Individuals are awful at timing markets.  Literally every study ever shows this.
but we all feel the pull to do so.
3:07
So dollar cost average in, rebalance once a year or maybe twice, and then ignore your portfolio as much as you can stand to do so.
I had a friend who told me, when he retired, that the single best investment decision he ever made was forgetting the password to his Fidelity accoutn.
theres some truth there.
VolMan2000
3:07
So, crazy month in the markets.  Did ETFs contribute?
Dave Nadig
3:08
Fair question. The odd thing is I actually think October gives us some evidence of precisely the opposite.
I'm working up the numbers, but so far, my read is that on several of the big down days, we actually had creations -- positive inflows -- into the related ETFs.
3:09
WHy would that happen?  Well, if the stocks in the S&P are selling off HARD -- say down 4%, and the ETF is "only" down 3.95%, that's an arbitrage opportunity.
and the way a market maker makes money is by BUYING the stocks and SELLING the ETF.  Ad the end of the day, they turn in the stocks to get the shares of the ETF they sold.
that actually puts upward pressure on the stocks, just when everyone's panicking.
3:10
So in short -- the immediate evidence suggests ETFs, if they did anything, have helped smooth out what has been a heck of a wild ride.
SM
3:11
Just wondering, for an asset class like gold, why would anyone choose a higher priced GLD versus a lower price IAU. How much truth is there that liquidity for GLD is higher? How about the newer version of GLD?
Dave Nadig
3:11
So, a few things here:
the first thing is - not all costs are in the ER.

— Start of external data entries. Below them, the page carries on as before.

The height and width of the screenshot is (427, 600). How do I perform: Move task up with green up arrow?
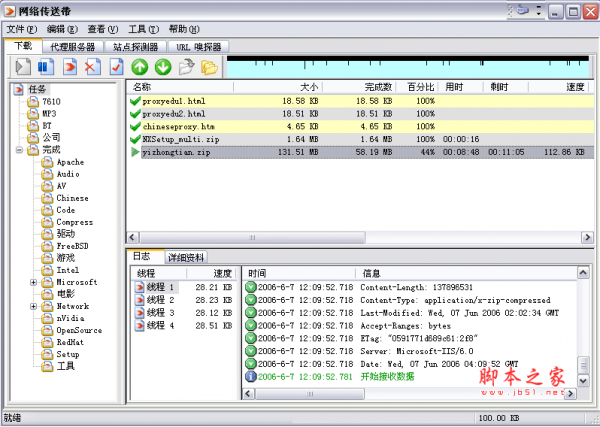point(140,68)
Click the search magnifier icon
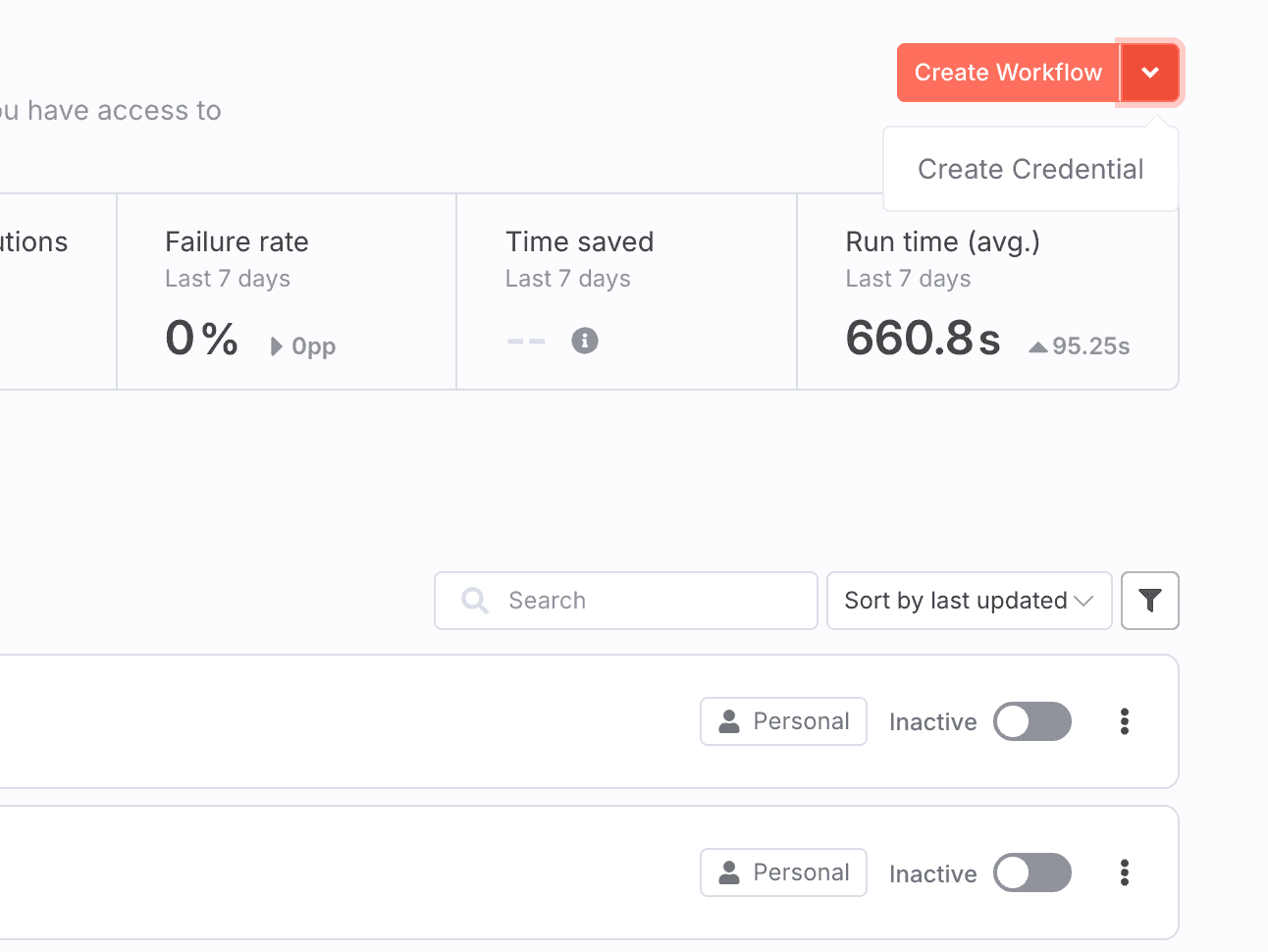 tap(475, 601)
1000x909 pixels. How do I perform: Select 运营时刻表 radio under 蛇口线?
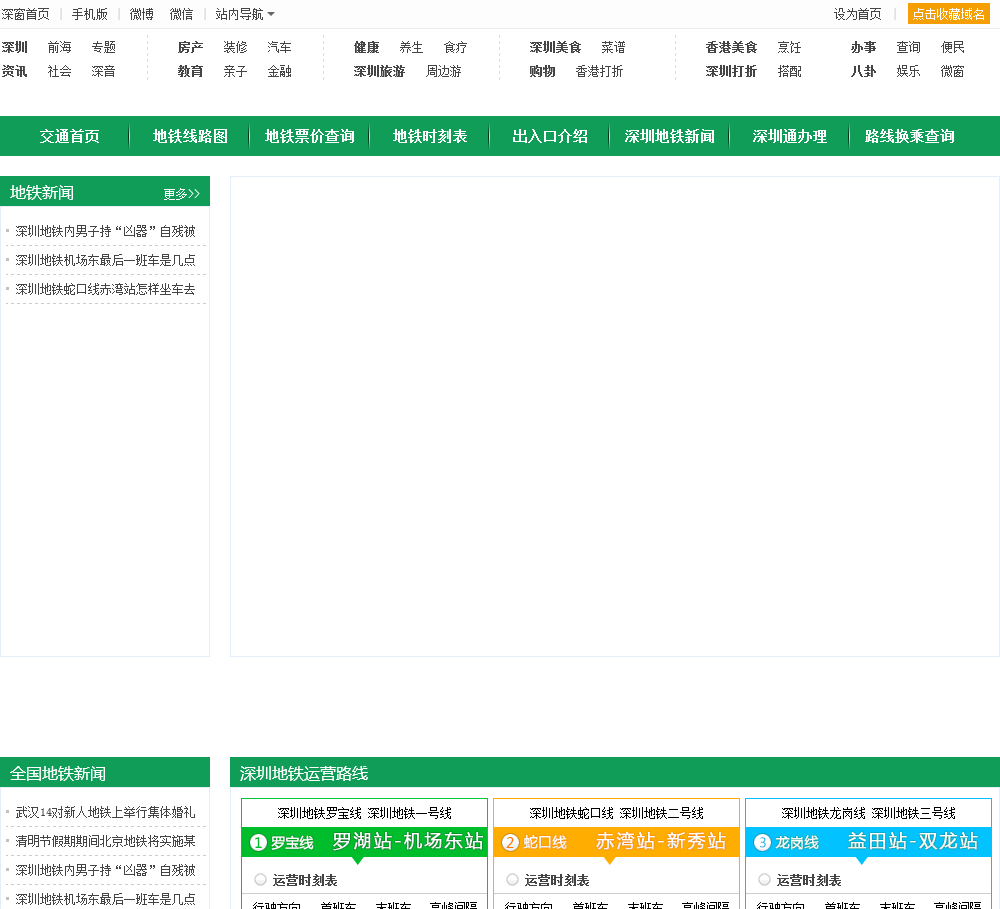pos(512,880)
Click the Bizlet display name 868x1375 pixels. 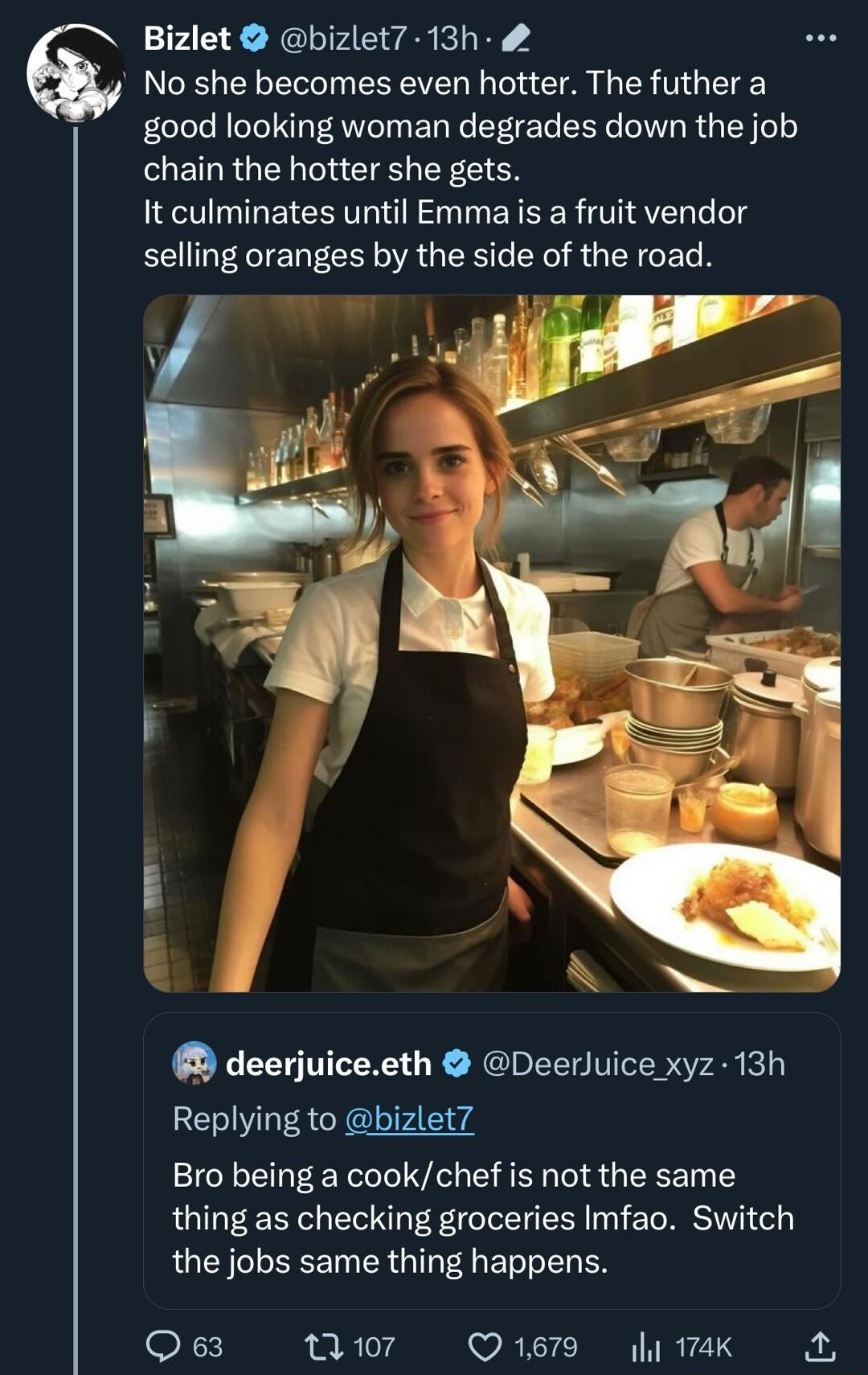coord(187,38)
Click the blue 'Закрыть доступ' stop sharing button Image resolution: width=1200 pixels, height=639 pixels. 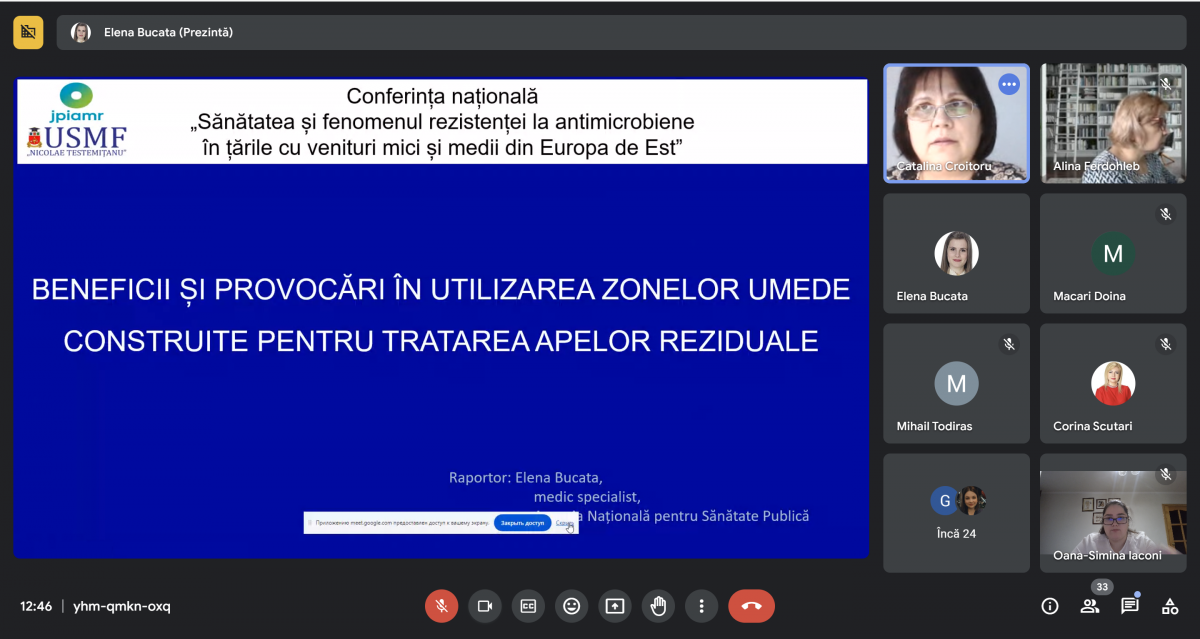tap(522, 523)
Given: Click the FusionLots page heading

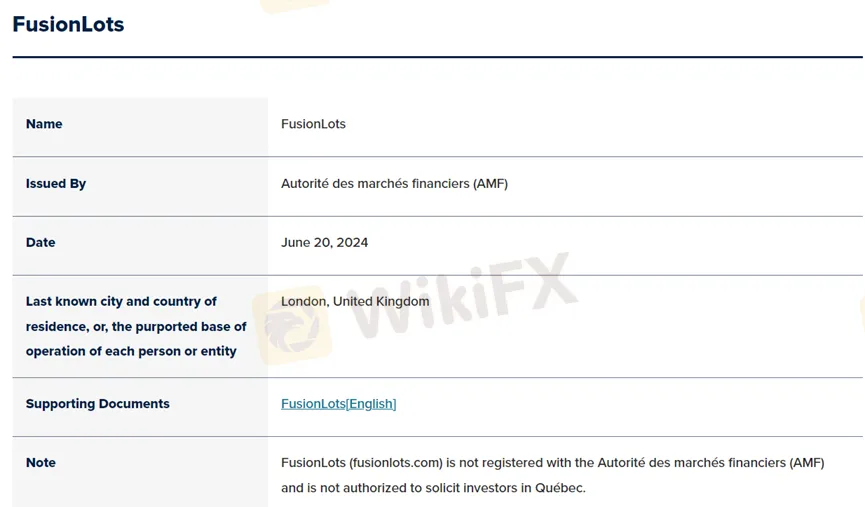Looking at the screenshot, I should pyautogui.click(x=68, y=25).
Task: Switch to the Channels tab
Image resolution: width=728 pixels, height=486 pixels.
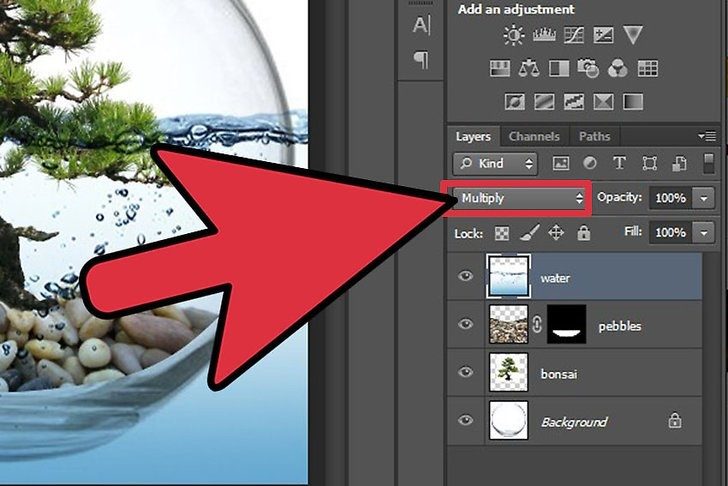Action: [534, 137]

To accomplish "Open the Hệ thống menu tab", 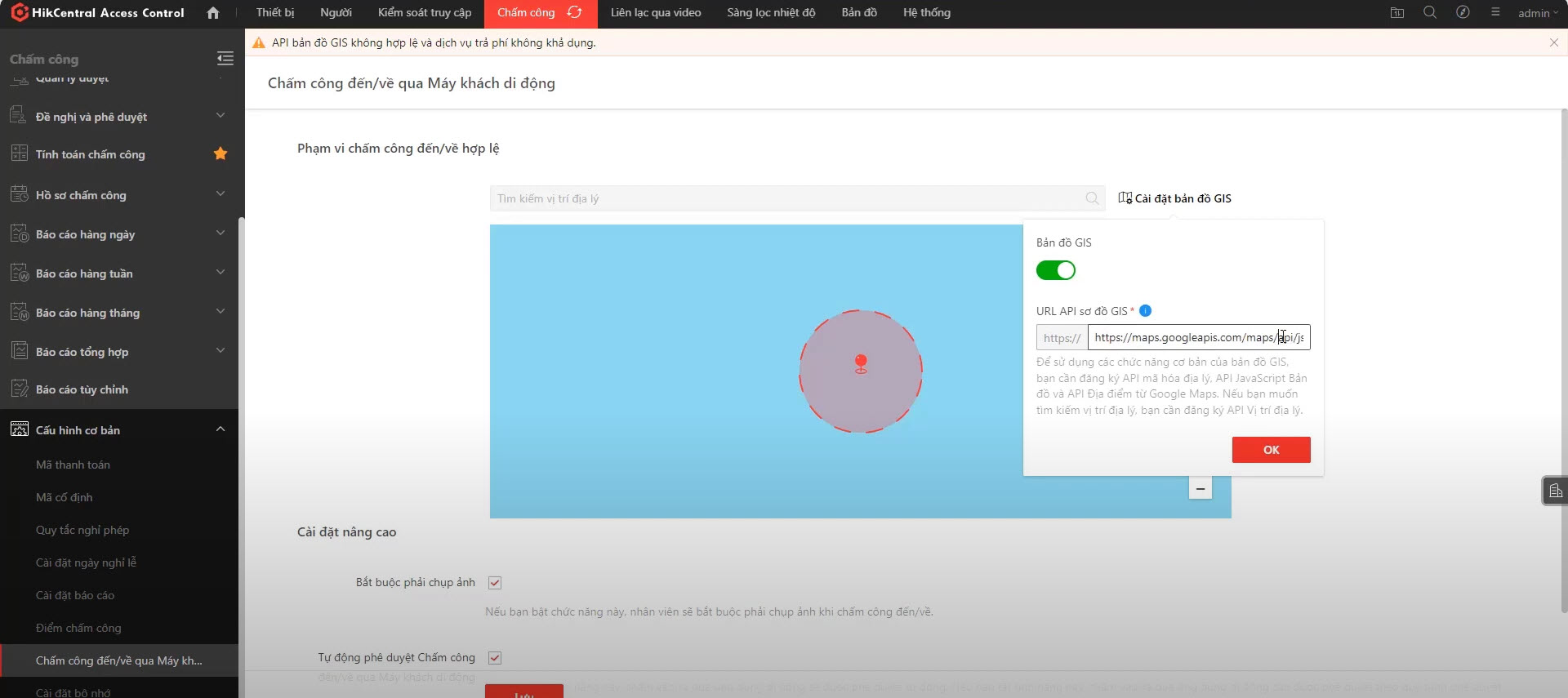I will 926,13.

trading, especially if you are institution, has a real impact.
I'll give you two examples.
3:12
IAU and GLD have handles -- prices -- that are 10X apart.
IAU is something like 11 a share.  GLD is something like 110 a share.
3:13
If you are an institution that is paying a small per-share trading fee instead of a block commission, putting $1m to work in GLD can actually be substantially less expensive.